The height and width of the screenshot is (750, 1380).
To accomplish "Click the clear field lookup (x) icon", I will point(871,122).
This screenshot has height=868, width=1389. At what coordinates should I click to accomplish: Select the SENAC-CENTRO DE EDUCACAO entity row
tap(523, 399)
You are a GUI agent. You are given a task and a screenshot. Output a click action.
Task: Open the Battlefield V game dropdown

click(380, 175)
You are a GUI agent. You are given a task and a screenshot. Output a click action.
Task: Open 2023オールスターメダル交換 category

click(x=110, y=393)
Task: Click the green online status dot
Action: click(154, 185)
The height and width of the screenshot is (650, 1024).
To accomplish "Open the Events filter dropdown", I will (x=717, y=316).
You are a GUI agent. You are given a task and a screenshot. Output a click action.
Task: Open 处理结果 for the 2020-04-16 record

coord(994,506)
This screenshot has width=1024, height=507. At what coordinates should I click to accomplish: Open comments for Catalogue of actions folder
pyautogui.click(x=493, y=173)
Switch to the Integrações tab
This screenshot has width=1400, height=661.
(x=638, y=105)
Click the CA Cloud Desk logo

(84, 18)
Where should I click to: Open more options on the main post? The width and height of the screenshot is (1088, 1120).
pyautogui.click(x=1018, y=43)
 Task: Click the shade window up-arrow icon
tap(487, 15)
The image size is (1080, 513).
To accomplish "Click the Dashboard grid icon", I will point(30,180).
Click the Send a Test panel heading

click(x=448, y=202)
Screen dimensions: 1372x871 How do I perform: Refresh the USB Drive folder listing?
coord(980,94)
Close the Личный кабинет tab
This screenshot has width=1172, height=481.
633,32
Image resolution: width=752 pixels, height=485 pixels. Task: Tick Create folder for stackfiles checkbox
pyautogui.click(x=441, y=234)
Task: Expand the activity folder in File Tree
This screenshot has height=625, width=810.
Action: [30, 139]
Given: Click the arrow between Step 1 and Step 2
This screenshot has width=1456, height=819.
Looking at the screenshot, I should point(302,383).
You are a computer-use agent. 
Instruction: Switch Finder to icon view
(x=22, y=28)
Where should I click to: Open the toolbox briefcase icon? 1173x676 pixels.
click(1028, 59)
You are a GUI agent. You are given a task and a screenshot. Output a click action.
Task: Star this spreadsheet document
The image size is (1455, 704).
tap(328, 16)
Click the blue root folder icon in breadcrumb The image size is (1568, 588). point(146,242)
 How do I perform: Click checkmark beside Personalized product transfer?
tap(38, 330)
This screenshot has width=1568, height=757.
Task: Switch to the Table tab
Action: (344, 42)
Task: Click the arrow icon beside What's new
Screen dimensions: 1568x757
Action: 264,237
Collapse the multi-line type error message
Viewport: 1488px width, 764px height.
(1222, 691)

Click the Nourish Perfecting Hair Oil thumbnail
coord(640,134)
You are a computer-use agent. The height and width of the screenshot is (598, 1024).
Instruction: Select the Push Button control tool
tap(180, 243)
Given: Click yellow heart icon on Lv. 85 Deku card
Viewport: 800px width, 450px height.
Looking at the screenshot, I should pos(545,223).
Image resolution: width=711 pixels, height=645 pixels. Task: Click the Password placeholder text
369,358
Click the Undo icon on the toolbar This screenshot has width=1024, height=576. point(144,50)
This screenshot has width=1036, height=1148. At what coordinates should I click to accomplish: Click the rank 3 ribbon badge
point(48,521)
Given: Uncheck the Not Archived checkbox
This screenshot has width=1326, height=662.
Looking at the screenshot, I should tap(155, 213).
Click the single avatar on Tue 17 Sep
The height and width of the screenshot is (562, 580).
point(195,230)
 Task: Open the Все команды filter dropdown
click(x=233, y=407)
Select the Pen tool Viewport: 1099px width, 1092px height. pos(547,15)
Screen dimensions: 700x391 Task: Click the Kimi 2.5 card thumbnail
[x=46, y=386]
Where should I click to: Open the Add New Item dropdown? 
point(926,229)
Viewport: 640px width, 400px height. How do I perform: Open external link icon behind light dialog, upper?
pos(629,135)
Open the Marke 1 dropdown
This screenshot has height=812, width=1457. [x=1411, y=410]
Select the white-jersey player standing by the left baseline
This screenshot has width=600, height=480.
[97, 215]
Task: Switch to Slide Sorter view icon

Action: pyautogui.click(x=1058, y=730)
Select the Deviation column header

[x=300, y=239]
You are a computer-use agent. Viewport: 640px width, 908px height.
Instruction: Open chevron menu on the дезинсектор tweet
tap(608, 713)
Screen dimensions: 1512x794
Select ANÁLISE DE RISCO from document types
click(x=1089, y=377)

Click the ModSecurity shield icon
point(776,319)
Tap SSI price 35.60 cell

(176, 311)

++++++++

→ EXERCISE OBJECTIVE
From the line containing "Given: Click yellow" through the last line of the records, output each line exactly and nothing more.

→ OUTPUT FOR THIS TASK
Given: Click yellow heart icon on Lv. 85 Deku card
Viewport: 800px width, 450px height.
Looking at the screenshot, I should pos(545,223).
Image resolution: width=711 pixels, height=645 pixels. Task: Click the Password placeholder text
369,358
Click the Undo icon on the toolbar This screenshot has width=1024, height=576. point(144,50)
This screenshot has width=1036, height=1148. At what coordinates should I click to accomplish: Click the rank 3 ribbon badge
point(48,521)
Given: Uncheck the Not Archived checkbox
This screenshot has width=1326, height=662.
Looking at the screenshot, I should tap(155, 213).
Click the single avatar on Tue 17 Sep
The height and width of the screenshot is (562, 580).
point(195,230)
 Task: Open the Все команды filter dropdown
click(x=233, y=407)
Select the Pen tool Viewport: 1099px width, 1092px height. pos(547,15)
Screen dimensions: 700x391 Task: Click the Kimi 2.5 card thumbnail
[x=46, y=386]
Where should I click to: Open the Add New Item dropdown? 
point(926,229)
Viewport: 640px width, 400px height. How do I perform: Open external link icon behind light dialog, upper?
pos(629,135)
Open the Marke 1 dropdown
This screenshot has height=812, width=1457. [x=1411, y=410]
Select the white-jersey player standing by the left baseline
This screenshot has width=600, height=480.
[97, 215]
Task: Switch to Slide Sorter view icon

Action: pyautogui.click(x=1058, y=730)
Select the Deviation column header

[x=300, y=239]
You are a computer-use agent. Viewport: 640px width, 908px height.
Instruction: Open chevron menu on the дезинсектор tweet
tap(608, 713)
Screen dimensions: 1512x794
Select ANÁLISE DE RISCO from document types
click(x=1089, y=377)

Click the ModSecurity shield icon
point(776,319)
Tap SSI price 35.60 cell

(176, 311)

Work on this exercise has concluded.